- **Prompt**
Every line from the one holding "Viewport: 569px width, 524px" to the end of the entries should be repeated exactly, with the pictures left out.

(Input material begins)

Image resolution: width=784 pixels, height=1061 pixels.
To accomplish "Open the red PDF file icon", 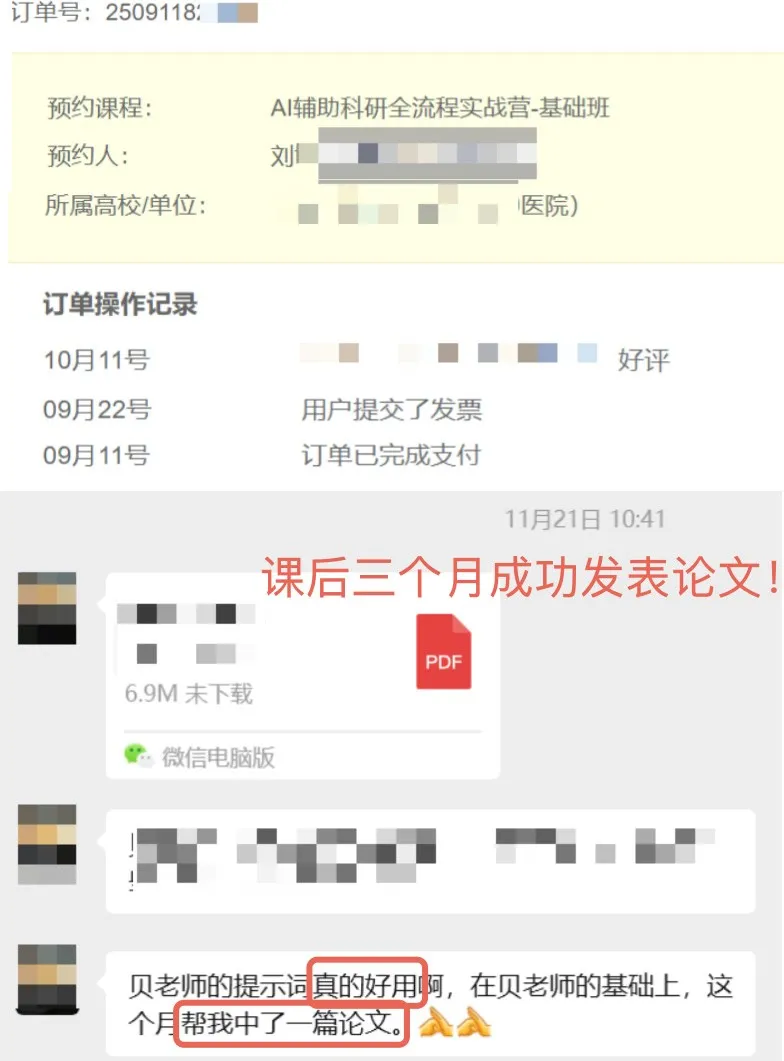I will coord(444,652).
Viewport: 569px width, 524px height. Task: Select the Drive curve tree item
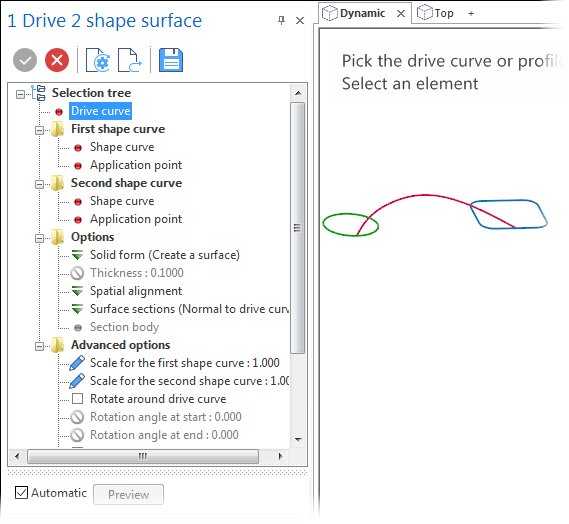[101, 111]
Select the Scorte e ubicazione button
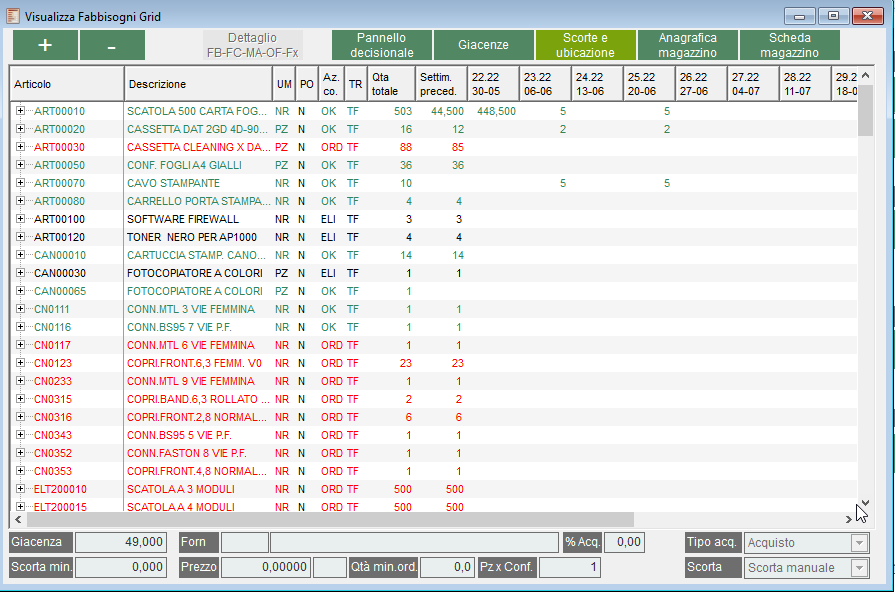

(Input material ends)

- **Task answer**
Viewport: 569px width, 524px height. Task: Select the Drive curve tree item
[101, 111]
Select the Scorte e ubicazione button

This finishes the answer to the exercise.